## Collected data entries
----

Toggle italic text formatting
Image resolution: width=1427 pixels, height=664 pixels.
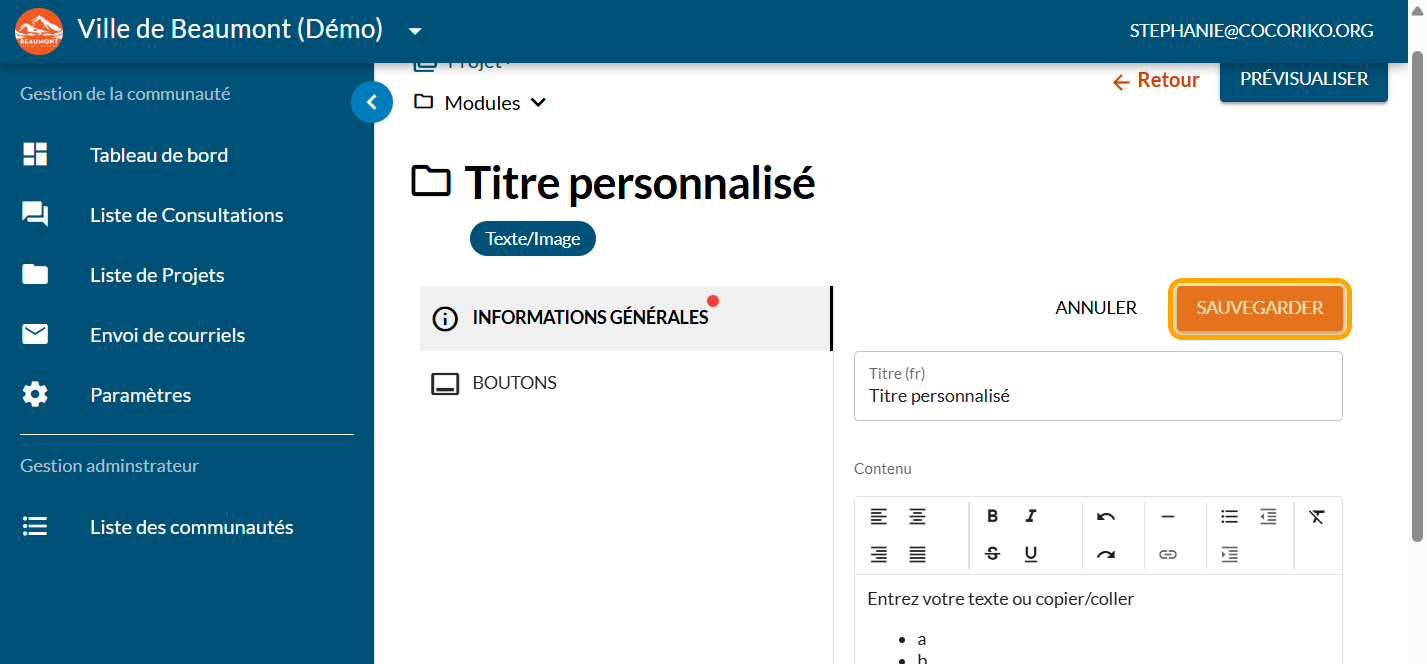pyautogui.click(x=1030, y=516)
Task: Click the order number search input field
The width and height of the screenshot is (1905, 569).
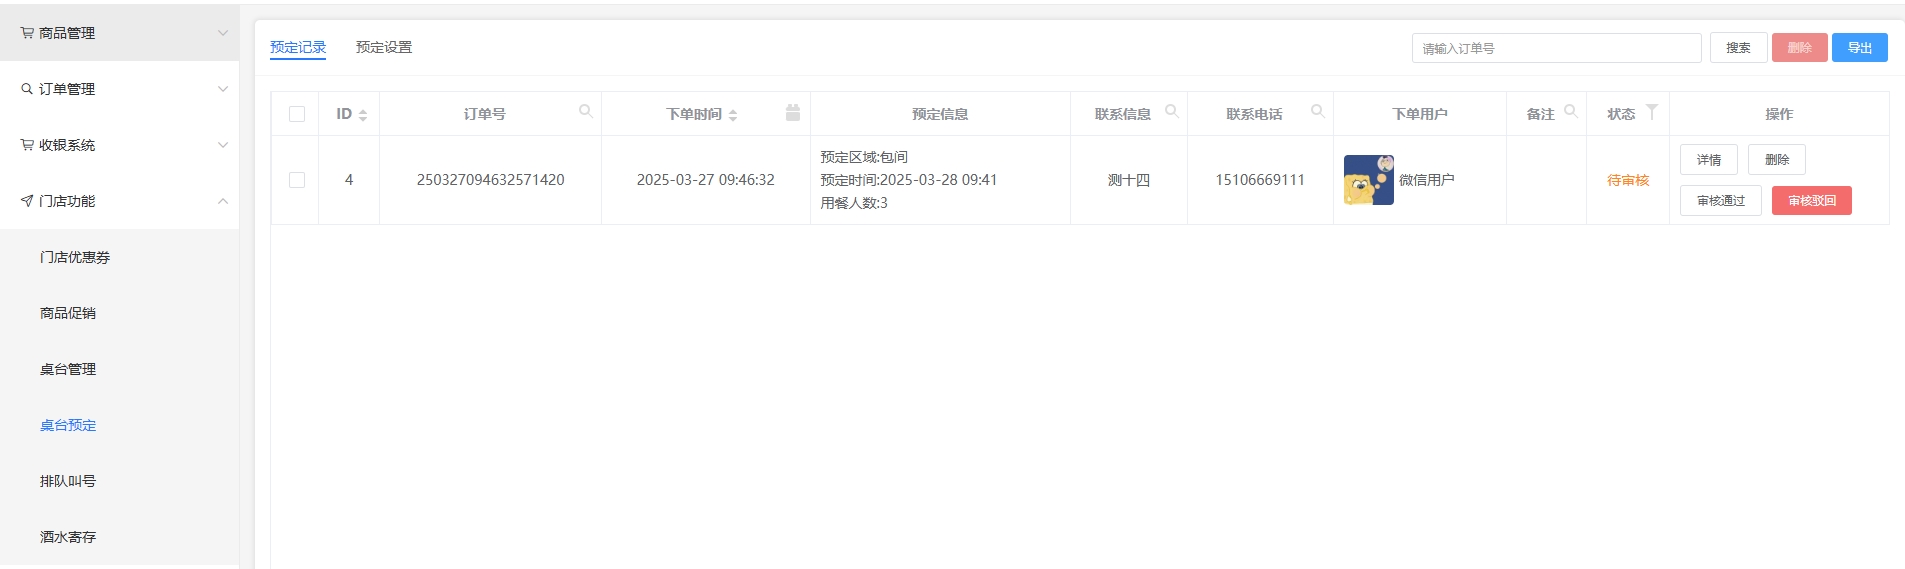Action: pyautogui.click(x=1555, y=48)
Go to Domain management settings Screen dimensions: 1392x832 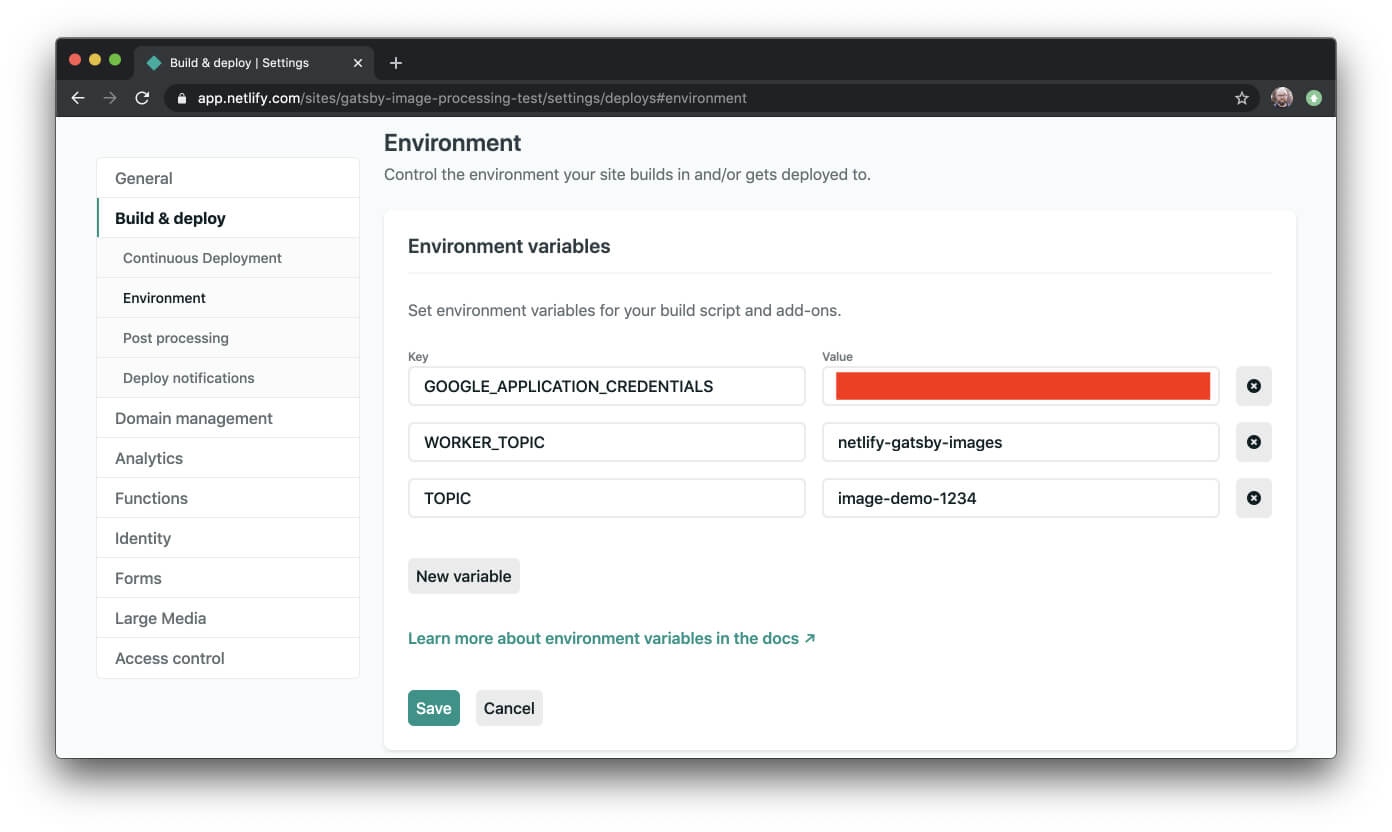tap(194, 418)
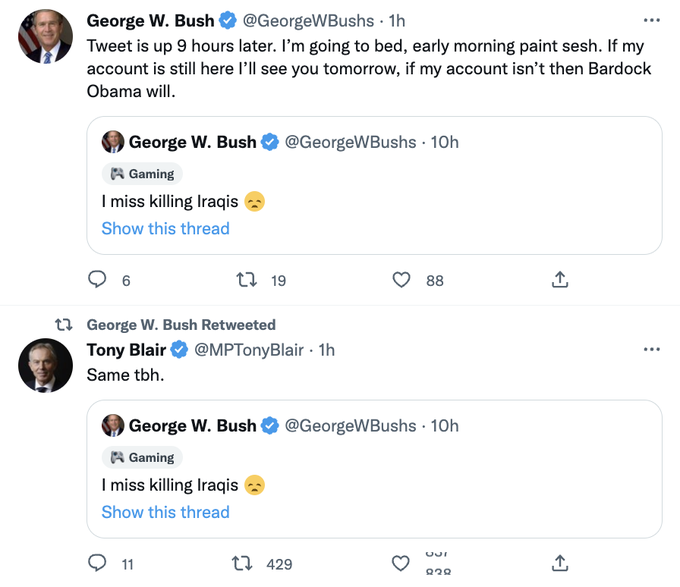Like the tweet with 88 likes
The height and width of the screenshot is (587, 680).
point(401,280)
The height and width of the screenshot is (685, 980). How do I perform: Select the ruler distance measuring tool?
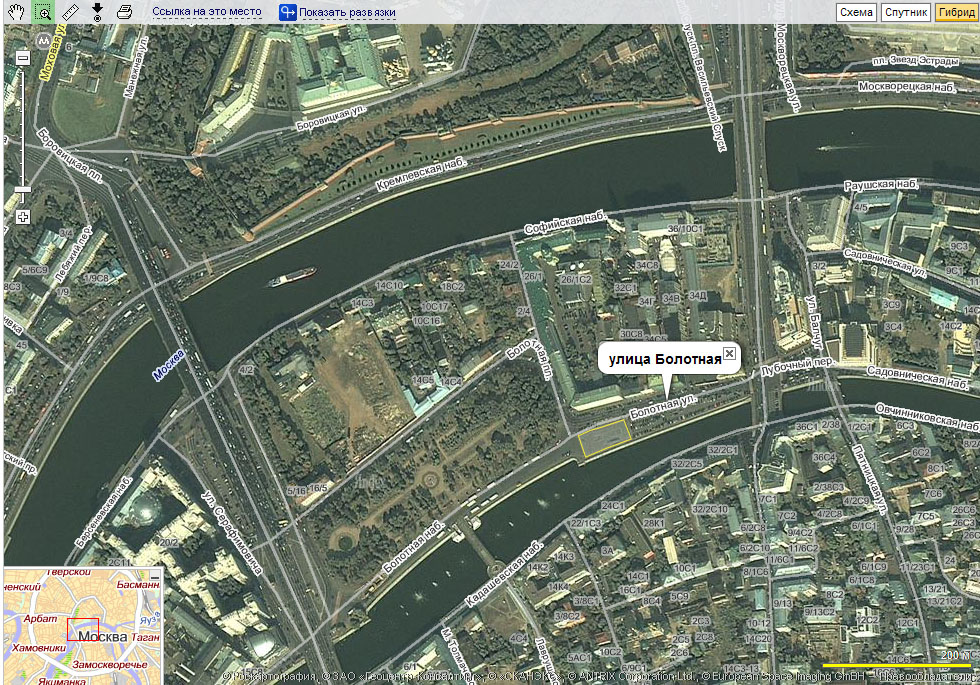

----

Write out nothing but the lines from the start of the data through the line with "Task: Click the". Leave out the pictures.

Toggle italic text formatting
Image resolution: width=1427 pixels, height=664 pixels.
pyautogui.click(x=1030, y=516)
Task: Click the order number search input field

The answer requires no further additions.